Testing of Hypotheses
Basic Concepts Concerning Testing Of Hypotheses
(a) Null hypothesis and alternative hypothesis: In the context of statistical analysis, we often talk about null hypothesis and alternative hypothesis. If we are to compare method A with method B about its superiority and if we proceed on the assumption that both methods are equally good, then this assumption is termed as the null hypothesis. As against this, we may think that the method A is superior, or the method B is inferior, we are then stating what is termed as alternative hypothesis. The null hypothesis is generally symbolized as H0 and the alternative hypothesis as Ha.
(b) The level of significance: This is a very important concept in the context of Testing of Hypotheses.
It is always some percentage (usually 5%) which should be chosen with great care, thought and reason. In case we take the significance level at 5 per cent, then this implies that H0 will be rejected when the sampling result (i.e., observed evidence) has a less than 0.05 probability of occurring if H0 is true. In other words, the 5 per cent level of significance means that researcher is willing to take as much as a 5 per cent risk of rejecting the null hypothesis when it (H0) happens to be true. Thus, the significance level is the maximum value of the probability of rejecting H0 when it is true and is usually determined in advance before Testing of Hypotheses.

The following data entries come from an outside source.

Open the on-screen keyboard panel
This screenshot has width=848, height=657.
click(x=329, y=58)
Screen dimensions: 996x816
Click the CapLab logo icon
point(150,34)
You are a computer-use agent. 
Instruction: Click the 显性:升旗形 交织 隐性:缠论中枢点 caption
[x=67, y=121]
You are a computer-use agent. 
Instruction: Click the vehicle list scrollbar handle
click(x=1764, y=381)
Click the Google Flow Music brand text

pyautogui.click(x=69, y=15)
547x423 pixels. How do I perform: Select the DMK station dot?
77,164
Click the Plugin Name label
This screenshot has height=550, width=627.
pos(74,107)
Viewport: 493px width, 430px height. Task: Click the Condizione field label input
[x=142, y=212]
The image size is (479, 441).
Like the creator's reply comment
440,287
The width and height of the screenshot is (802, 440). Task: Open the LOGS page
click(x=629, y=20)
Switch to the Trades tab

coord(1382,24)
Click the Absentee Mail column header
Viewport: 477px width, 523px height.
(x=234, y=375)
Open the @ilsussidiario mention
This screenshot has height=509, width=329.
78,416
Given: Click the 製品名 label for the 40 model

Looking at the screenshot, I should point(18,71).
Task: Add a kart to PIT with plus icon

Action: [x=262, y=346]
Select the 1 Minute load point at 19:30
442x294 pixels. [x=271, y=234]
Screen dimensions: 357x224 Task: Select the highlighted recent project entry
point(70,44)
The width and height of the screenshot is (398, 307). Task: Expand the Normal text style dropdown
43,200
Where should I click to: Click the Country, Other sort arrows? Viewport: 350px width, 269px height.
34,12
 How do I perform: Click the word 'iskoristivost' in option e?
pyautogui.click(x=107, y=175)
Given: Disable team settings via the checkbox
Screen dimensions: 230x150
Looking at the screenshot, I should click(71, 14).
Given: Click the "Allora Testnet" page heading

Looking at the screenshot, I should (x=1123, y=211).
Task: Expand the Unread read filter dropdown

(c) Decision rule or test of hypothesis: Given a hypothesis H0 and an alternative hypothesis Ha, we make a rule which is known as decision rule according to which we accept H0 (i.e., reject Ha) or reject H0 (i.e., accept Ha). For instance, if (H0 is that a certain lot is good (there are very few defective items in it) against Ha) that the lot is not good (there are too many defective items in it), then we must decide the number of items to be tested and the criterion for accepting or rejecting the hypothesis. We might test 10 items in the lot and plan our decision saying that if there are none or only 1 defective item among the 10, we will accept H0 otherwise we will reject H0 (or accept Ha). This sort of basis is known as decision rule.
(d) Type I and Type II errors: In the context of testing of hypotheses, there are basically two types of errors we can make. We may reject H0 when H0 is true and we may accept H0 when in fact H0 is not true. The former is known as Type I error and the latter as Type II error. In other words, Type I error means rejection of hypothesis which should have been accepted and Type II error means accepting the hypothesis which should have been rejected. Type I error is denoted by a (alpha) known as a error, also called the level of significance of test; and Type II error is denoted by b (beta) known as b error.
(e) Two-tailed and One-tailed tests: In the context of hypothesis testing, these two terms are quite important and must be clearly understood. A two-tailed test rejects the null hypothesis if, say, the sample mean is significantly higher or lower than the hypothesised value of the mean of the population. Such a test is appropriate when the null hypothesis is some specified value and the alternative hypothesis is a value not equal to the specified value of the null hypothesis.